**JOB**: Please recast every line of the rows from the one containing "Select the 甜品碟" down to the one containing "(x=34, y=53)", both included, as a JSON list of strings with one string per line. Leave out blank lines.

Element and text position data
□ □ □ □
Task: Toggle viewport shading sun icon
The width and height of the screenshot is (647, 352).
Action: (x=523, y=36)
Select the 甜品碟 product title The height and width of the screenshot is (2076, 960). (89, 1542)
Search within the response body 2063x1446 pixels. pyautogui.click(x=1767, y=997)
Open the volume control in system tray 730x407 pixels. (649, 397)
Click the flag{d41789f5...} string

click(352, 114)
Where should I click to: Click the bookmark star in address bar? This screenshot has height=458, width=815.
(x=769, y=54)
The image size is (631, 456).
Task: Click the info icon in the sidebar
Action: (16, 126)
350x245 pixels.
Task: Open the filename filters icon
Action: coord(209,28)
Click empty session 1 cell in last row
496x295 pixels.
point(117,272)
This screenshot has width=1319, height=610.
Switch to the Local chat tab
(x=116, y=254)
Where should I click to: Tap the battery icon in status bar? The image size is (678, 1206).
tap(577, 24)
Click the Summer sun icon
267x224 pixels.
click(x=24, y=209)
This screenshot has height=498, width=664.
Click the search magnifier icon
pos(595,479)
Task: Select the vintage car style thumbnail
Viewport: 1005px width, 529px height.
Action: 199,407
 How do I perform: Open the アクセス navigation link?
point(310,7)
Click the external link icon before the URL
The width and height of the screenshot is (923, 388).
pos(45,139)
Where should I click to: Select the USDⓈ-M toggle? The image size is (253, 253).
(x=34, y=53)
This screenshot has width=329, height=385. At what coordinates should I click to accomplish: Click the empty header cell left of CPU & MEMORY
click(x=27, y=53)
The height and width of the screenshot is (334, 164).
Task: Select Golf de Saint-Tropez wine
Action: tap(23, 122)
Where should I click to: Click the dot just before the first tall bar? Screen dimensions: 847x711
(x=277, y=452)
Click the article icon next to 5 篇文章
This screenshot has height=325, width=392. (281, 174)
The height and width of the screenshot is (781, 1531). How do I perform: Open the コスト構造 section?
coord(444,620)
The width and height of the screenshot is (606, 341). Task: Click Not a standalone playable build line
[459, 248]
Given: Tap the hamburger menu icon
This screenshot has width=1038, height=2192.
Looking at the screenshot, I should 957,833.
□ □ □ □
**SOLVED PROBLEM**:
[
  "Select the 甜品碟 product title The height and width of the screenshot is (2076, 960). (89, 1542)",
  "Search within the response body 2063x1446 pixels. pyautogui.click(x=1767, y=997)",
  "Open the volume control in system tray 730x407 pixels. (649, 397)",
  "Click the flag{d41789f5...} string",
  "click(352, 114)",
  "Where should I click to: Click the bookmark star in address bar? This screenshot has height=458, width=815.",
  "(x=769, y=54)",
  "The image size is (631, 456).",
  "Task: Click the info icon in the sidebar",
  "Action: (16, 126)",
  "350x245 pixels.",
  "Task: Open the filename filters icon",
  "Action: coord(209,28)",
  "Click empty session 1 cell in last row",
  "496x295 pixels.",
  "point(117,272)",
  "This screenshot has width=1319, height=610.",
  "Switch to the Local chat tab",
  "(x=116, y=254)",
  "Where should I click to: Tap the battery icon in status bar? The image size is (678, 1206).",
  "tap(577, 24)",
  "Click the Summer sun icon",
  "267x224 pixels.",
  "click(x=24, y=209)",
  "This screenshot has height=498, width=664.",
  "Click the search magnifier icon",
  "pos(595,479)",
  "Task: Select the vintage car style thumbnail",
  "Viewport: 1005px width, 529px height.",
  "Action: 199,407",
  " How do I perform: Open the アクセス navigation link?",
  "point(310,7)",
  "Click the external link icon before the URL",
  "The width and height of the screenshot is (923, 388).",
  "pos(45,139)",
  "Where should I click to: Select the USDⓈ-M toggle? The image size is (253, 253).",
  "(x=34, y=53)"
]